Optimal internal boundary control of lane-free automated vehicle traffic
Milad Malekzadeh, Ioannis Papamichail, Markos Papageorgiou, Klaus, Bogenberger

TL;DR
This paper introduces a convex quadratic programming approach for real-time internal boundary control in lane-free automated vehicle traffic, aiming to optimize bidirectional road capacity sharing based on demand and traffic conditions.
Contribution
It formulates a novel convex QP model for internal boundary control in lane-free traffic, enabling flexible capacity sharing and improved flow efficiency.
Findings
The control method effectively adapts to traffic demand fluctuations.
Case studies demonstrate increased traffic flow efficiency.
The approach is computationally efficient for real-time implementation.
Abstract
A recently proposed paradigm for vehicular traffic in the era of CAV (connected and automated vehicles), called TrafficFluid, involves lane-free vehicle movement.
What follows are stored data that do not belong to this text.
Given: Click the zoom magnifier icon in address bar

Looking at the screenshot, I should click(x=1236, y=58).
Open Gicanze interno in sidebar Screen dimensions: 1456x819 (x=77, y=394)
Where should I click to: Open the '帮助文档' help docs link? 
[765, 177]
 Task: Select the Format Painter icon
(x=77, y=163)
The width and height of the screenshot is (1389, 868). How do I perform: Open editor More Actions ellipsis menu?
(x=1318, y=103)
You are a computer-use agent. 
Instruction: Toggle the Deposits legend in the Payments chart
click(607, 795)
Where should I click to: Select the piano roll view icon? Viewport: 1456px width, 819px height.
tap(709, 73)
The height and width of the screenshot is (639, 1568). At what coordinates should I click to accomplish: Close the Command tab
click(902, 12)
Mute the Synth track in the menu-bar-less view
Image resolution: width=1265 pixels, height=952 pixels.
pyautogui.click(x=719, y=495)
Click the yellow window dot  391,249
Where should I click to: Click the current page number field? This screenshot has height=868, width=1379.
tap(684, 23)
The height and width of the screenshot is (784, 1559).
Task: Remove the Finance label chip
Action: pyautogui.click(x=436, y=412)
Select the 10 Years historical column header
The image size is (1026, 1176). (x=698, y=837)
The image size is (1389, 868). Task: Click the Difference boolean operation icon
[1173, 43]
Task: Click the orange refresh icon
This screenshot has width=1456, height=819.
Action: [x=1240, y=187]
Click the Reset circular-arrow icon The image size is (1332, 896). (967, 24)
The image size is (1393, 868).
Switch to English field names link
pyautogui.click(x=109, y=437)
Lane-free traffic implies that incremental road widening (narrowing) leads to corresponding incremental increase (decrease) of capacity; and this opens the way for consideration of real-time internal boundary control on highways and arterials, in order to flexibly share the total (both directions) road width and capacity among the two directions in dependence of the bi-directional demand and traffic conditions, so as to maximize the total (two directions) flow efficiency. The problem is formulated as a convex QP (Quadratic Programming) problem that may be solved efficiently, and representative case studies shed light on and demonstrate the features, capabilities and potential of the novel control action.